バーベキューシーズン到来。実家では、会社員の父が休日のたびにコンロ、イス、タープまで出して火をおこします。母や妹は外で肉を焼くことにそれほど魅力を感じていないようだけれど、わたしは、星空を見上げながらダラダラとお酒を飲めるので大好き。わたしが実家に帰れば、いつもは発泡酒1缶でも小言を食う父もダラダラとお酒が飲めるので、雨だろうが風だろうが火をおこします。

 

陽が傾いだころから父は炭を組み、わたしは台所で食材の準備。すでに缶ビールが空いています。あたりが赤く染まりはじめたら、缶を片手にわたしも庭へ降りて、じわじわ肉やら野菜やらが焼けるのを見ながら杯を重ねます。すっかり陽が山に帰って、星がちろちろしはじめたら、缶からグラスにもちかえて、父と2人で選んだお酒を。その日は、ウイスキーでした。

 

母や妹も庭へでてきて、家族で円をつくります。
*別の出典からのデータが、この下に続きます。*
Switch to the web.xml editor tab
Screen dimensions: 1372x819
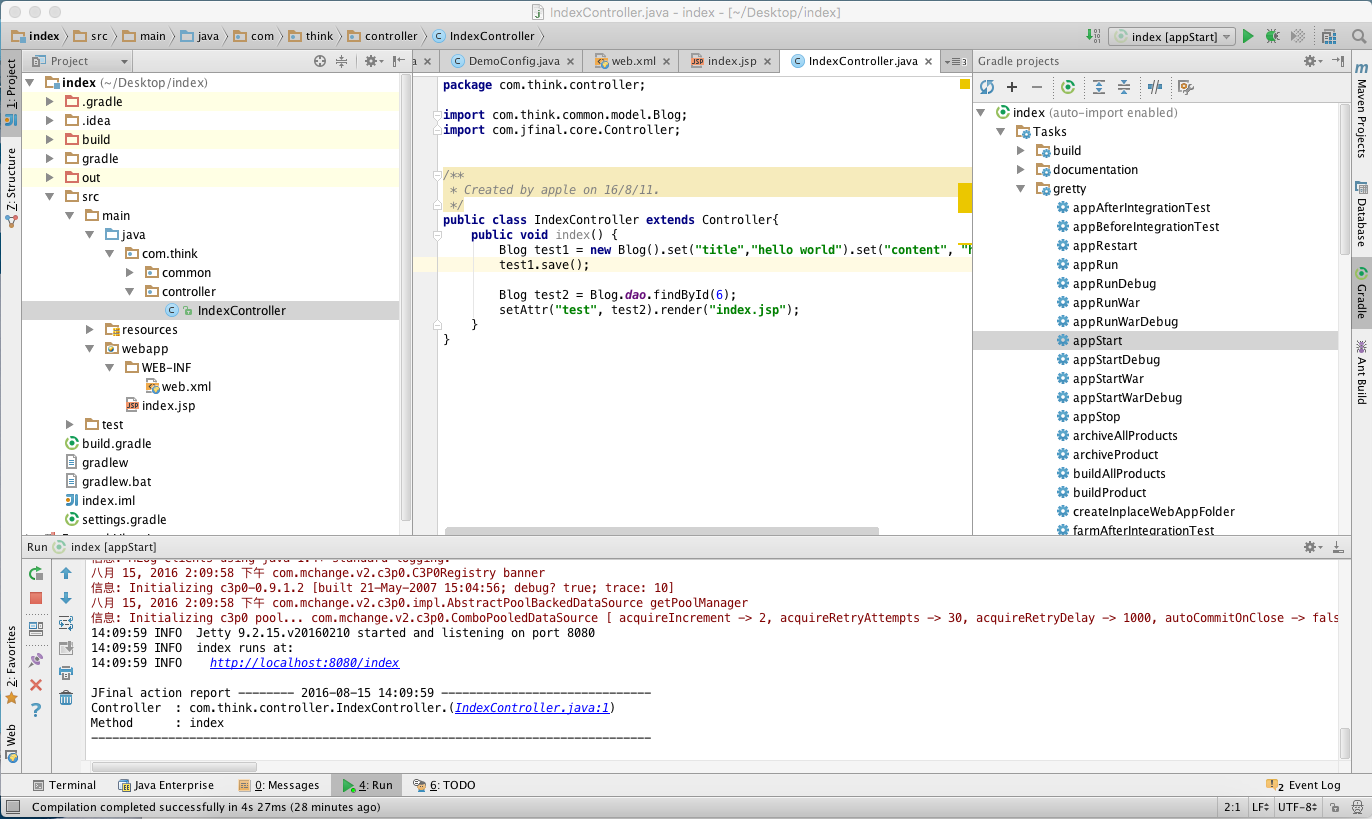coord(625,61)
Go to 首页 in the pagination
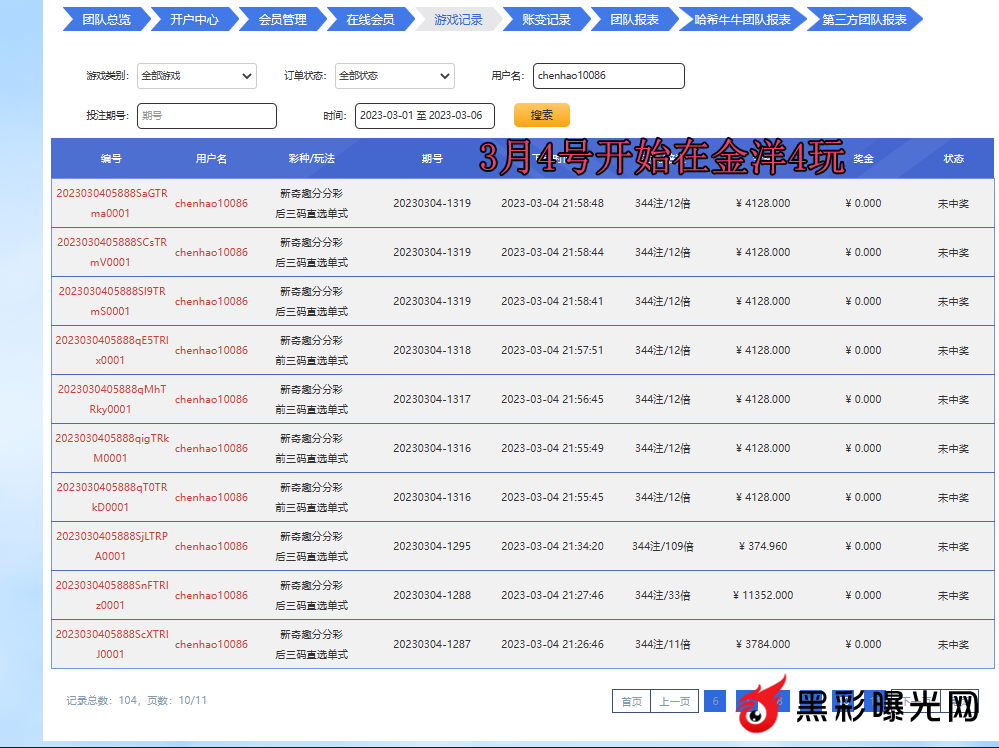The height and width of the screenshot is (748, 999). tap(631, 701)
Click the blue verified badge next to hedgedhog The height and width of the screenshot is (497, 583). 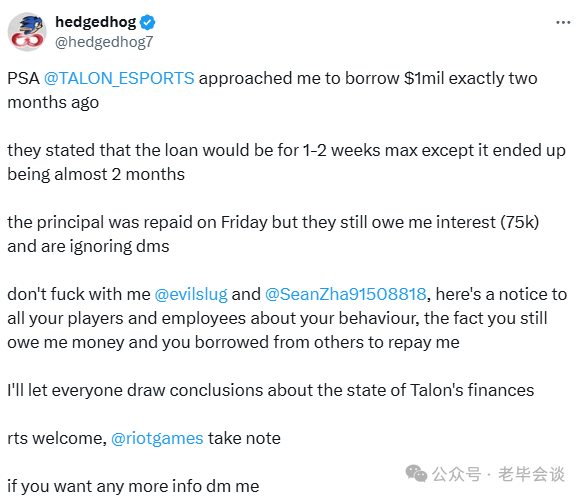[x=148, y=23]
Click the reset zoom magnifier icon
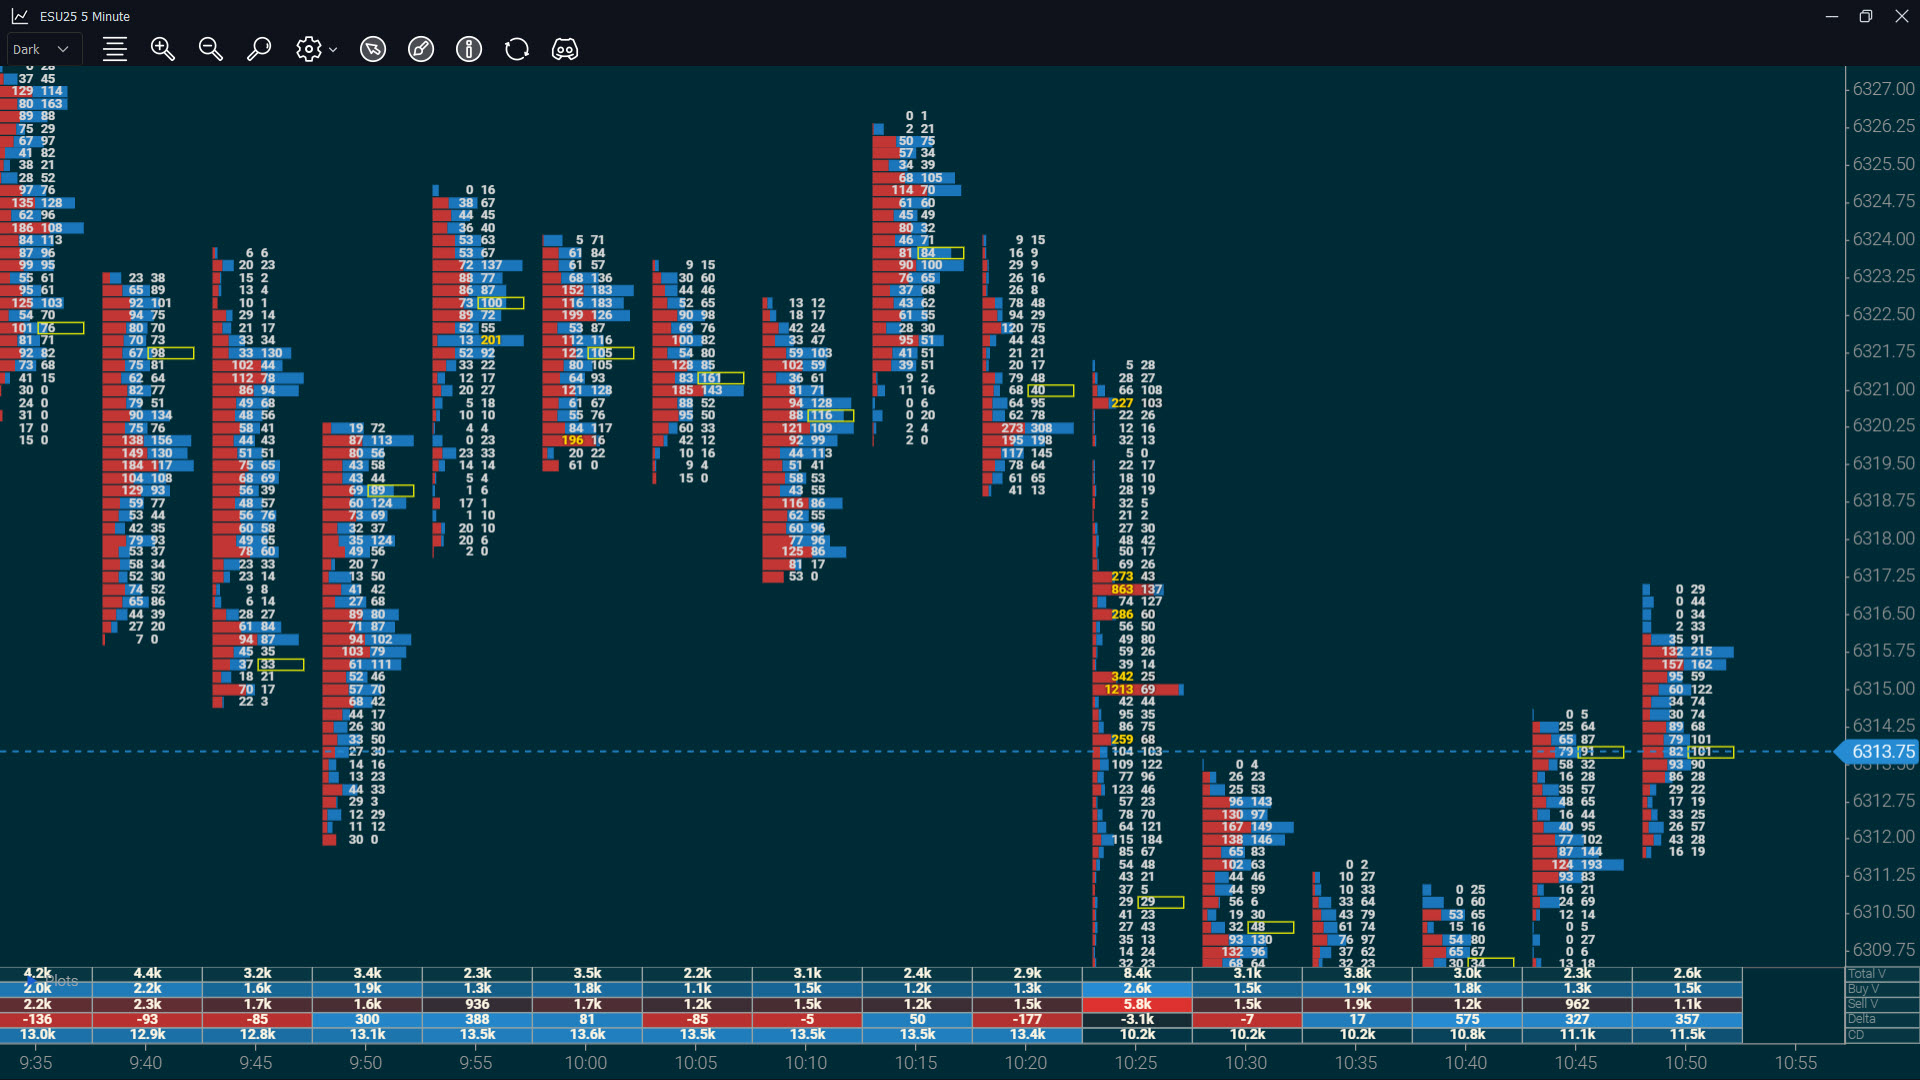The height and width of the screenshot is (1080, 1920). coord(259,49)

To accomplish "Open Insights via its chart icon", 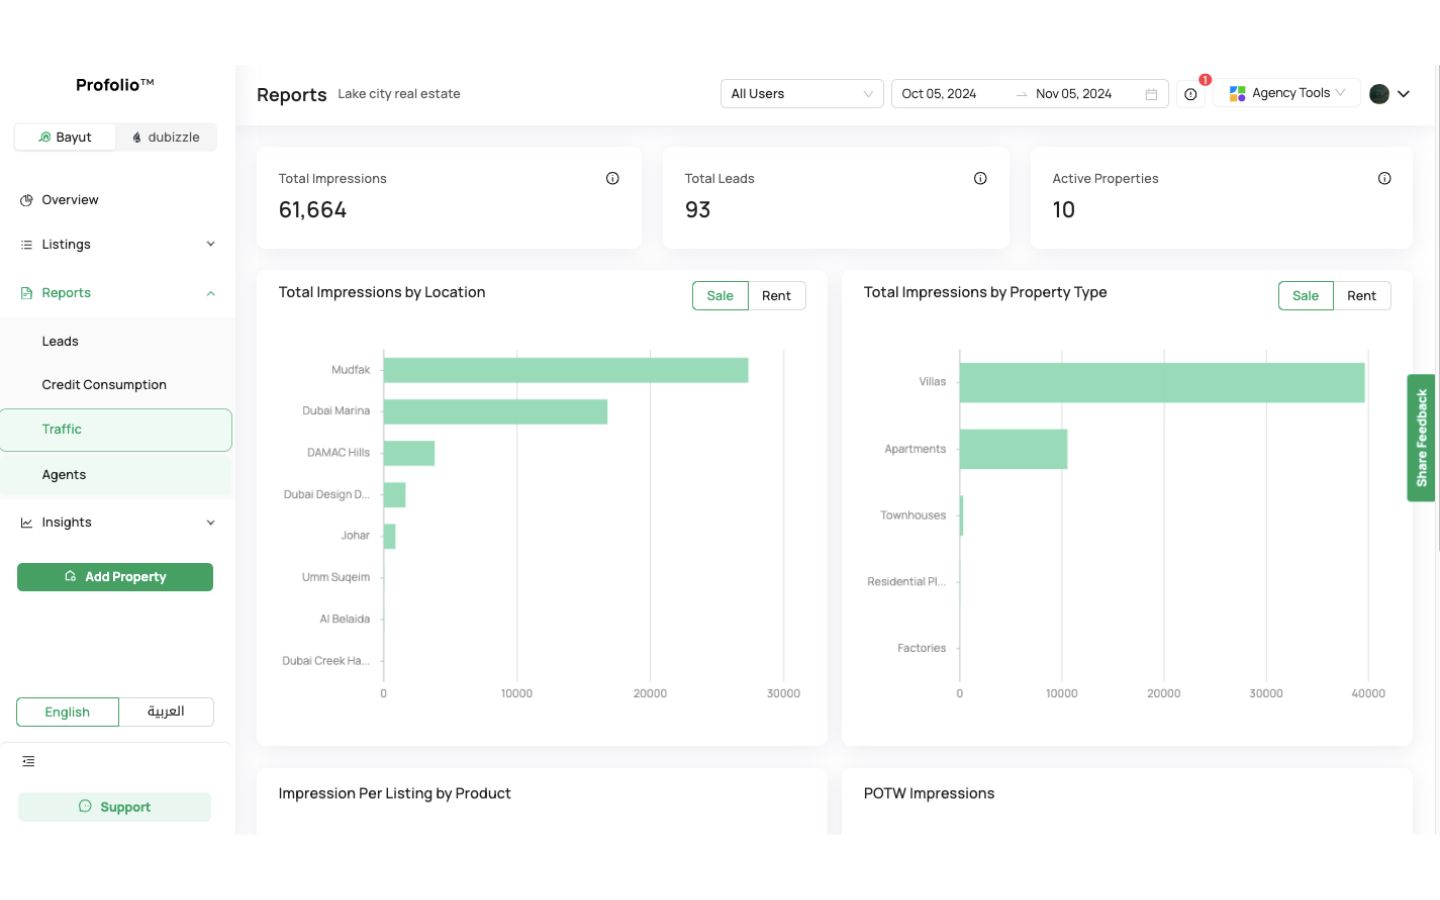I will click(25, 522).
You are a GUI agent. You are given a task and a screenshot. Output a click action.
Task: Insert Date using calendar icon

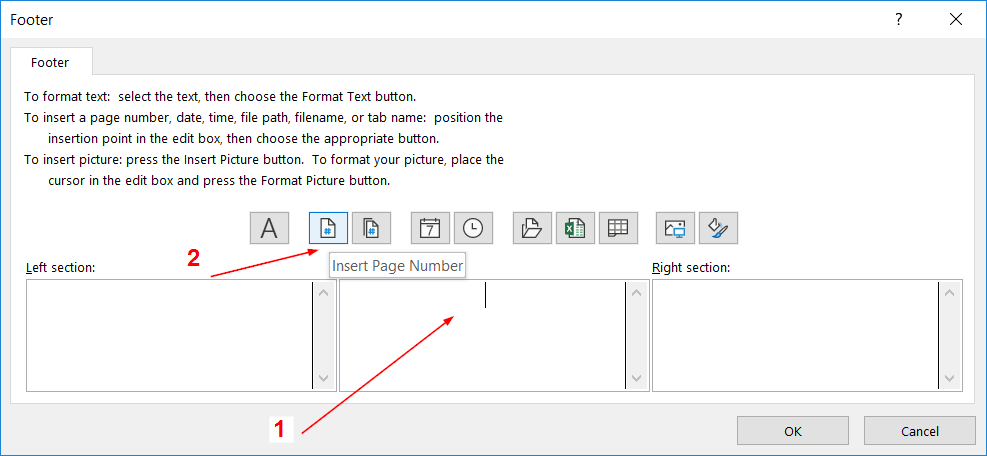click(430, 228)
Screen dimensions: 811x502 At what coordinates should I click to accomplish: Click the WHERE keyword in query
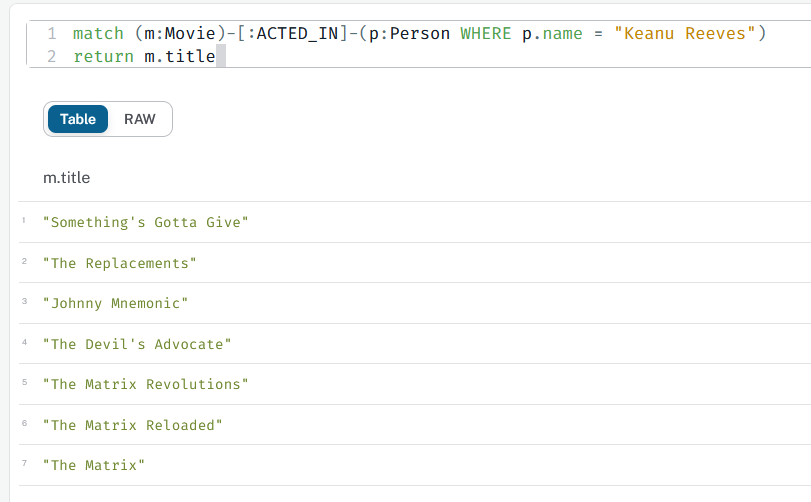(486, 34)
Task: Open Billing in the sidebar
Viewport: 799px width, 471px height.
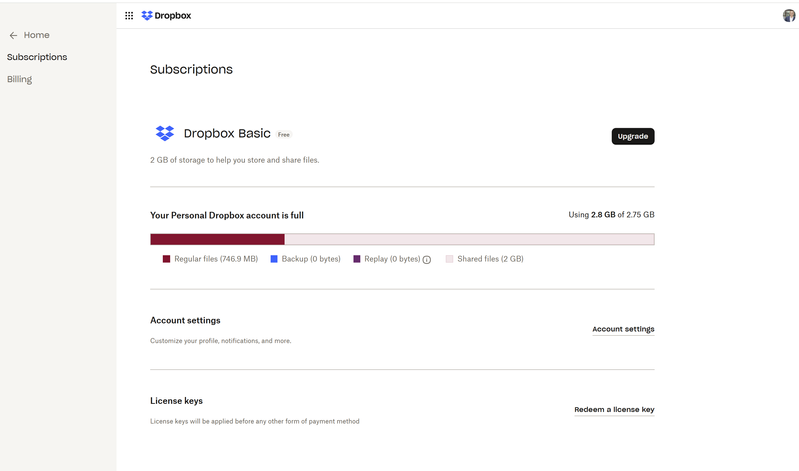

母は食が細くて、肉や野菜を少しつまんでは囲む明かりの外へ消えてしまいます。すっかり暗い向こうの方から、ざくざく土をかいたりかちゃかちゃスコップのなる音が聞こえます。そうしてしばらく音をさせては、思い出したように輪の中に戻ってくるのでした。

 

夜になると花のにおいがするの。

日中はしないのに。不思議ねえ。

母が言いました。

もしかしたら、母はそのにおいに誘われて暗がりに消えてしまうのかもしれません。だってわたしは、揺らすたびに手のなかでかろかろなる、ウイスキーの煙たいにおいしか感じなかったのですから。

どこか遠いところで、寝ぼけた鳥がぴょろろと鳴きました。

寝ぼけていたのは、わたしかもしれません。